• CONSEGNA 1
Nel testo sulla pineta della Feniglia, quali piante indicò il primo Piano di assestamento per la fascia di protezione? Elencale tutte.
• CONSEGNA 2
Secondo il testo sulla pineta della Feniglia, queste affermazioni sono vere? Rispondi sì o no a ciascuna e riporta le parole del testo che lo dimostrano.
(a) Il Comune di Orbetello vendette la Feniglia ad alcuni privati nel 1804.
(b) Il rimboschimento fu affidato al Ministero LL.PP.
(c) I lavori di rimboschimento terminarono nel 1950.
• CONSEGNA 3
Traduci in inglese questa frase del testo sulla pineta della Feniglia: "L’esame del progetto rappresenta un manuale per il rimboschimento delle dune."

• TESTO DATO
In questi giorni si è parlato dei danni che la tempesta di vento ha causato su una parte della pineta della Feniglia e dei mancati diradamenti previsti dal Piano di gestione elaborato per questa foresta nel 2005, da chi scrive e dal prof. Marziliano. In effetti le carenze degli interventi colturali risalgono a epoche ben più lontane.
I lavori di rimboschimento della Feniglia iniziarono nel 1911 ad opera dello Stato che aveva acquistato questa lingua di terra per ragioni idrogeologiche. Era accaduto infatti che il Comune di Orbetello nel 1804 aveva venduto la Feniglia ad alcuni privati che, in meno di un secolo, l’avevano quasi del tutto denudata dalla vegetazione (la Legge Serpieri R.D.3267/23 non ancora era stata scritta!!). Ciò aveva provocato la desertificazione della Feniglia e fenomeni di inpaludamento della laguna di Orbetello, dovuti con ogni probabilità al trasporto della sabbia ad opera del vento e del ruscellamento idrico, con serio pregiudizio per la salute degli abitanti (impaludamento voleva dire rischio di contrarre la malaria) e le attività economiche legate alla pesca.
Per questo motivo il Ministero LL.PP. procedette all’esproprio, mentre il rimboschimento fu affidato al Corpo Forestale dello Stato. Dato che i lavori furono iniziati nel 1911 e ultimati nel 1950, i soprassuoli più vecchi hanno superato i 100 anni mentre i più giovani ne hanno circa 70. L’esame del progetto rappresenta un manuale per il rimboschimento delle dune.
Il primo Piano di assestamento (C. Volpini 1950) individuò una fascia di protezione con Pino marittimo, Pino domestico, Ginepro e varie latifoglie a ridosso della fascia costiera, una compresa di Pino domestico per la produzione di pinoli (circa 320 ettari su 474 ha).

Dati sugli elementi e sulla posizione del testo:
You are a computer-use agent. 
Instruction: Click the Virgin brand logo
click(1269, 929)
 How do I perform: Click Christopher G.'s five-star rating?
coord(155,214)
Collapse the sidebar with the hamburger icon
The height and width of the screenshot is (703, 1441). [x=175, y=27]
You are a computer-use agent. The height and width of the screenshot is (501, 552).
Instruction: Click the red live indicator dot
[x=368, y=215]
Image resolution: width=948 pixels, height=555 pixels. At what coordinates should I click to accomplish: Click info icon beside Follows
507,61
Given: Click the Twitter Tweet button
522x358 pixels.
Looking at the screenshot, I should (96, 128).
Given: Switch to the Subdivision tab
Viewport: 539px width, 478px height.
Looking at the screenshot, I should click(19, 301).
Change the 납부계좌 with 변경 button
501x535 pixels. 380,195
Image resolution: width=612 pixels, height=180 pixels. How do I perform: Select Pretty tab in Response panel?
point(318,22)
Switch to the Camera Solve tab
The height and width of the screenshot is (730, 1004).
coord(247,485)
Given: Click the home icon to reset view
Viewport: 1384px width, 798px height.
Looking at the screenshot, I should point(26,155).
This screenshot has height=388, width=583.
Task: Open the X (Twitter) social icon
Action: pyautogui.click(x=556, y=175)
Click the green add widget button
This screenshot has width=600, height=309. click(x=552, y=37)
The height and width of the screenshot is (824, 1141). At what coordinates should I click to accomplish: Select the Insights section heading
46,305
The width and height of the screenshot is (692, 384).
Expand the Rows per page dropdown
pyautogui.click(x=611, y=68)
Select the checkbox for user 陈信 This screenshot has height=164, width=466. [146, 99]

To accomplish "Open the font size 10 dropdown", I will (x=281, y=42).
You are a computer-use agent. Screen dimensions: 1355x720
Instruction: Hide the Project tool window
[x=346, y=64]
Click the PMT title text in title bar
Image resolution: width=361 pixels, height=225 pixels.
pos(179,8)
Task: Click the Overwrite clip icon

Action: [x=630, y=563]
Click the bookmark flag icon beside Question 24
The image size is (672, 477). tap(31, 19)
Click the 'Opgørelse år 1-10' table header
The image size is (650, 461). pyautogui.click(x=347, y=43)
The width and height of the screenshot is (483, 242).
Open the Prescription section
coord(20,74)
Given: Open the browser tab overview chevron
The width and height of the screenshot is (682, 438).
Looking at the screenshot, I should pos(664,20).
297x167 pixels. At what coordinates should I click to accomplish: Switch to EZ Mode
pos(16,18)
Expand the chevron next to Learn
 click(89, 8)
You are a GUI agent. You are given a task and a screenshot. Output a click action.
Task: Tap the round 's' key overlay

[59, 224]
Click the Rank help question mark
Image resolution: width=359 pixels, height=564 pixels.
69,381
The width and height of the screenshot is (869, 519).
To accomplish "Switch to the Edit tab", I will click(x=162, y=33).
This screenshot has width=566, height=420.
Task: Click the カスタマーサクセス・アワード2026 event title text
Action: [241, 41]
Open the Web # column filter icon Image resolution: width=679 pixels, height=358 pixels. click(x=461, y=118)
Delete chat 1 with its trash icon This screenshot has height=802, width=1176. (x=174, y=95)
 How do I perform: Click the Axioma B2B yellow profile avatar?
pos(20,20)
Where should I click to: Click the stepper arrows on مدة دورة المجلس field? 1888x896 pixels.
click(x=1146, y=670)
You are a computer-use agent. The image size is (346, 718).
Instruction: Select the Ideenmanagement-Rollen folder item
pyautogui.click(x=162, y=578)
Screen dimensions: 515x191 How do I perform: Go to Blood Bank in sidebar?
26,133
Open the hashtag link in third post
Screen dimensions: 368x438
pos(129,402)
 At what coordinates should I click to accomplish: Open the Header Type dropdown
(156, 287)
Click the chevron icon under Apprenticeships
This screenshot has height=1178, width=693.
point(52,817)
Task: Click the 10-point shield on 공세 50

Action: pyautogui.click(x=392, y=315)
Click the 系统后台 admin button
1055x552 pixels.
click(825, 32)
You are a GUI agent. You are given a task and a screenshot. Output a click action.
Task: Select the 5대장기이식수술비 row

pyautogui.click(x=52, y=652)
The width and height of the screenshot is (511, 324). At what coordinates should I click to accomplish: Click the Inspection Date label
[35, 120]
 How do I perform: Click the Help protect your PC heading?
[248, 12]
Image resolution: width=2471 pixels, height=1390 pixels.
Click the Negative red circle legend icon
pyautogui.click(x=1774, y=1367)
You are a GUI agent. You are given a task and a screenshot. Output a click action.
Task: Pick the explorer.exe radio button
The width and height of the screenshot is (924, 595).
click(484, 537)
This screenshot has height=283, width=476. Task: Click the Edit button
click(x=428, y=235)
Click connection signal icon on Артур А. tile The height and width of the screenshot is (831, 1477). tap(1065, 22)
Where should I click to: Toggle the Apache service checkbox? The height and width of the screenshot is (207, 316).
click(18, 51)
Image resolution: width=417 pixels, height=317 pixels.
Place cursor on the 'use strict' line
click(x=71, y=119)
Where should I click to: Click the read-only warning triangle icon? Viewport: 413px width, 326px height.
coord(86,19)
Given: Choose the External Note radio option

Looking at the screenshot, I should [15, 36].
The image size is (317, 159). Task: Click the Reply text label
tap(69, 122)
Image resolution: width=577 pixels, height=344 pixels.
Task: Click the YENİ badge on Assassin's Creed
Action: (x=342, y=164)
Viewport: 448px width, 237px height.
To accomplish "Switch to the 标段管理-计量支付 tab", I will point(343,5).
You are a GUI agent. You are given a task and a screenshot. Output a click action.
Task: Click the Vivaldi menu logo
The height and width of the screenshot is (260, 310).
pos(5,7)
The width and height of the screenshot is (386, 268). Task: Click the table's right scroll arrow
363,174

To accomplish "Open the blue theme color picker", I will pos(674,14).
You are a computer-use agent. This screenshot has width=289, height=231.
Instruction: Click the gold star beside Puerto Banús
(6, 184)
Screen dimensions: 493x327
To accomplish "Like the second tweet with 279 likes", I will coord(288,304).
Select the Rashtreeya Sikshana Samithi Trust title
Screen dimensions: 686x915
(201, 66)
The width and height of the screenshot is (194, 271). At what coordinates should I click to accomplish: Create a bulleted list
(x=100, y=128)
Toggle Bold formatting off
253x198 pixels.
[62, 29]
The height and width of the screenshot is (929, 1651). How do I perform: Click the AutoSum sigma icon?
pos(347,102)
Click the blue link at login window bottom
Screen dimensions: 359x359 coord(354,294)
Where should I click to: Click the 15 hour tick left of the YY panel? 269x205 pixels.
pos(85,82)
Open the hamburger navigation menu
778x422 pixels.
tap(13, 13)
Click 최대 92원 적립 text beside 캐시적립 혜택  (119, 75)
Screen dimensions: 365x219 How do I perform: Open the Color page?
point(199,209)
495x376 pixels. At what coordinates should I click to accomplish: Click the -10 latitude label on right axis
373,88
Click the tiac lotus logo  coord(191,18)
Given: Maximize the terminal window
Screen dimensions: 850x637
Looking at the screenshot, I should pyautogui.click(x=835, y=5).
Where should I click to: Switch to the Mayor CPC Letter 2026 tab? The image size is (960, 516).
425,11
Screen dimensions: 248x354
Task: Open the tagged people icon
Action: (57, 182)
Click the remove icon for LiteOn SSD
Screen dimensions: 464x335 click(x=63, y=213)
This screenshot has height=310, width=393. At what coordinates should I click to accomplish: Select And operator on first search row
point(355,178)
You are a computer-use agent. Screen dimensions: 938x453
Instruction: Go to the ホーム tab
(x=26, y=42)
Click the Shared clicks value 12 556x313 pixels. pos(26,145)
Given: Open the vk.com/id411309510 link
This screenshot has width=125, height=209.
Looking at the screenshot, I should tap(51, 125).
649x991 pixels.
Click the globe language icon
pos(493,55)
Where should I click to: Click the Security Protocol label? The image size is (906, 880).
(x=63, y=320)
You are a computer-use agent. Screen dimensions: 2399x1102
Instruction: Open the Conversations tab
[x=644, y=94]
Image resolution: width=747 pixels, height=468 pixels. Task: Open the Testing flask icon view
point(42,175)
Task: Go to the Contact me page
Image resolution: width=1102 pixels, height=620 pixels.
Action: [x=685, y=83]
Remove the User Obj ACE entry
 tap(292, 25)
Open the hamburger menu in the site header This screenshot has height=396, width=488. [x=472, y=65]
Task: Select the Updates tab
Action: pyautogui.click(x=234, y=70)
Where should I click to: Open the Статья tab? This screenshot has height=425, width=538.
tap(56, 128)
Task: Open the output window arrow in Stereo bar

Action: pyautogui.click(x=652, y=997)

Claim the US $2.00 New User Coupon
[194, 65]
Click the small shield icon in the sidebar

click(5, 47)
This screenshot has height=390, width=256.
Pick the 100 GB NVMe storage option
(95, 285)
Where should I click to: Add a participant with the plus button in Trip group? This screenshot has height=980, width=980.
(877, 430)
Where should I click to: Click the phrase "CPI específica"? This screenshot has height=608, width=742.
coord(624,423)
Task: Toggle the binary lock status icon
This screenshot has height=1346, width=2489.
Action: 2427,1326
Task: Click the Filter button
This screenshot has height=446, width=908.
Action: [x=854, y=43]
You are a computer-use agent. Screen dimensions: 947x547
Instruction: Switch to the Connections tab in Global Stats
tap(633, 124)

• SOLUZIONE 1
Pino marittimo, Pino domestico, Ginepro, varie latifoglie

• SOLUZIONE 2
(a) Sì: "il Comune di Orbetello nel 1804 aveva venduto la Feniglia ad alcuni privati"
(b) No: "il rimboschimento fu affidato al Corpo Forestale dello Stato"
(c) Sì: "Dato che i lavori furono iniziati nel 1911 e ultimati nel 1950"

• SOLUZIONE 3
The examination of the project is a manual for the reforestation of dunes.